#### DATA PROVIDED:
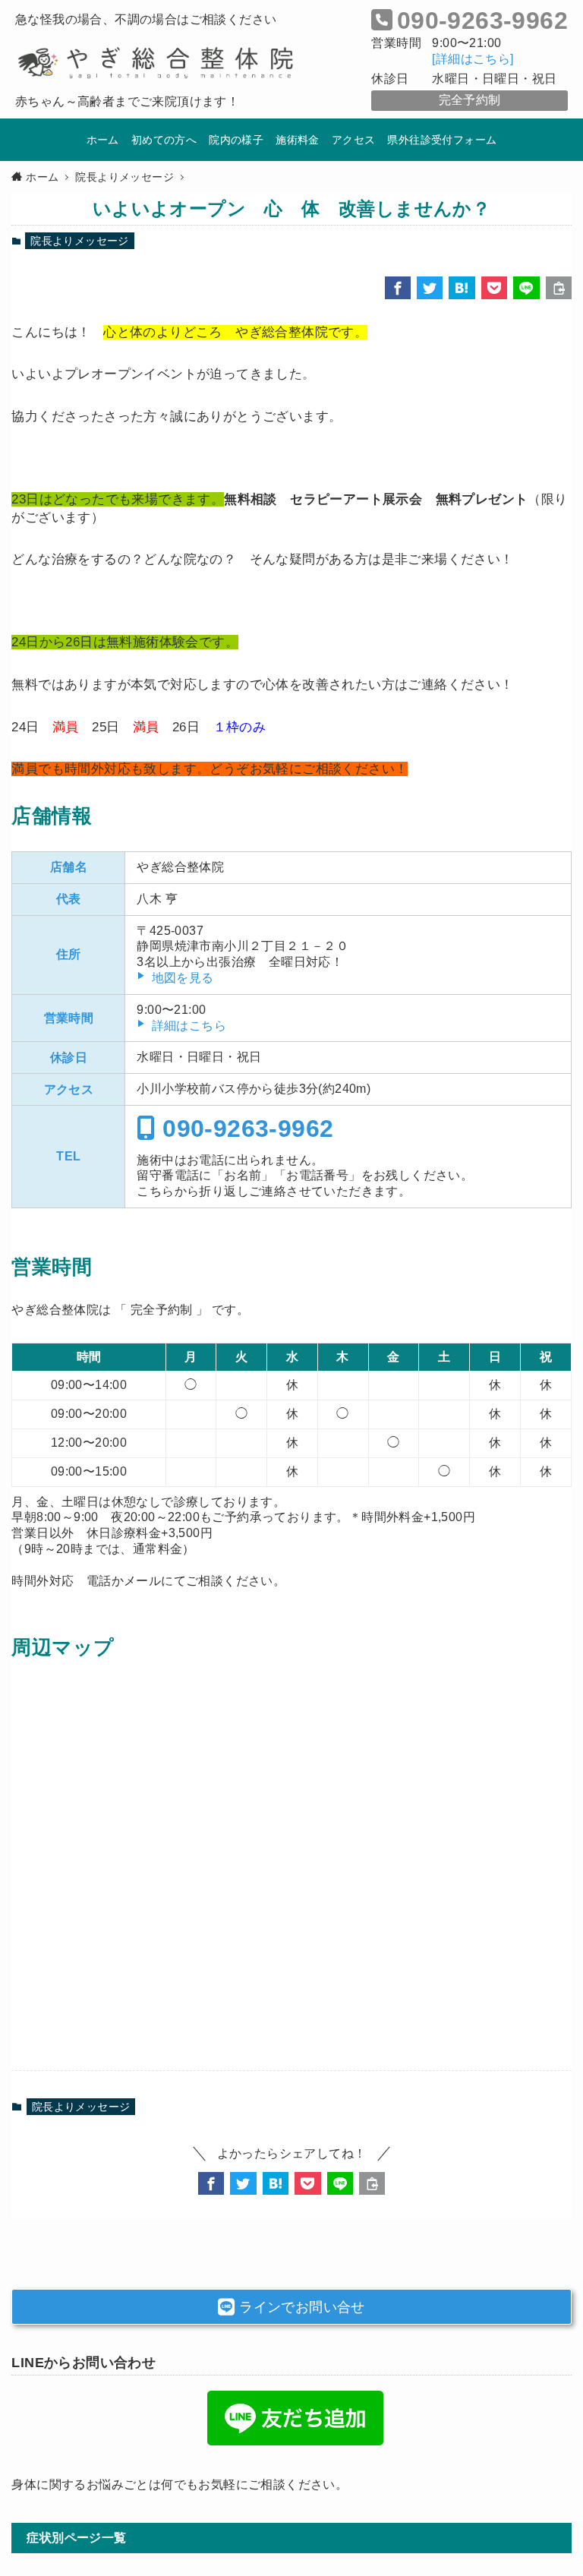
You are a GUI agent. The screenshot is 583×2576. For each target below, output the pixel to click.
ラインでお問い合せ (300, 2307)
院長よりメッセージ (79, 241)
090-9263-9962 (245, 1128)
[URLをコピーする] (559, 287)
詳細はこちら (189, 1025)
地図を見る (182, 977)
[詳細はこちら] (472, 58)
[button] (398, 287)
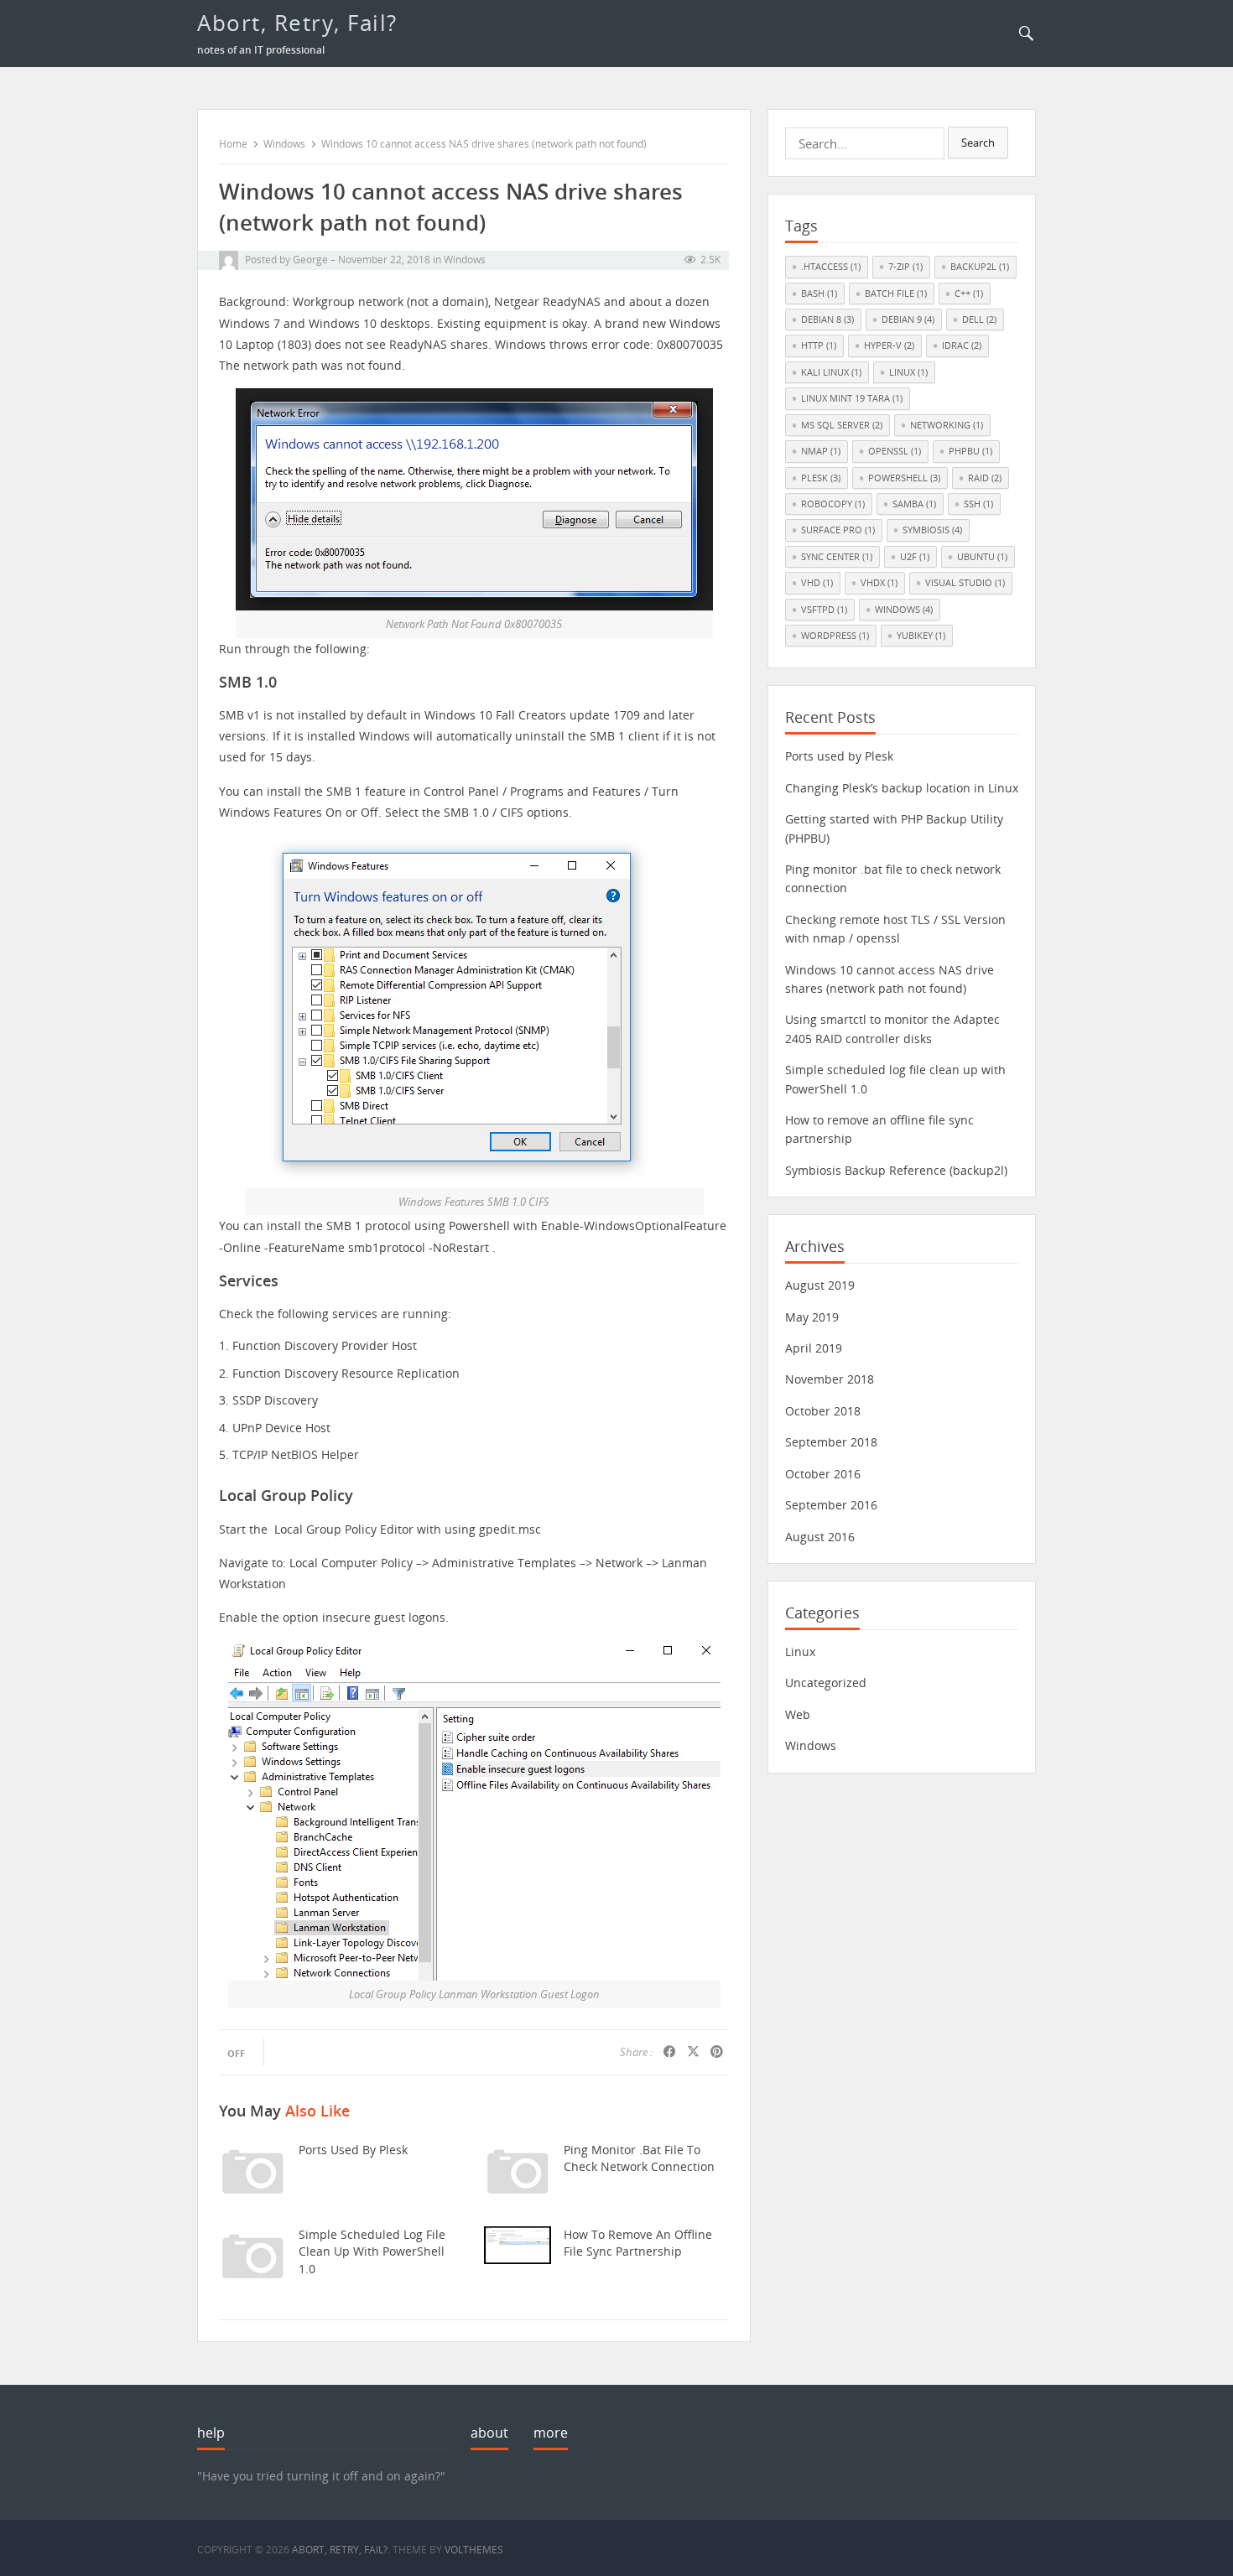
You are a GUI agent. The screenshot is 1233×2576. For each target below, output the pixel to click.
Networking (946, 424)
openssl (894, 450)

#### WHAT TO WORK ON:
Restate word for word the lines running from the one with "090-9263-9962 (245, 1128)" to the end of the entries; pictures are to be left out.

#### ANSWER TO THE EXERCISE:
090-9263-9962 (245, 1128)
[URLをコピーする] (559, 287)
詳細はこちら (189, 1025)
地図を見る (182, 977)
[詳細はこちら] (472, 58)
[button] (398, 287)
You are a GUI agent. The screenshot is 1233×2576. For each target below, output the pixel to click.
Networking (946, 424)
openssl (894, 450)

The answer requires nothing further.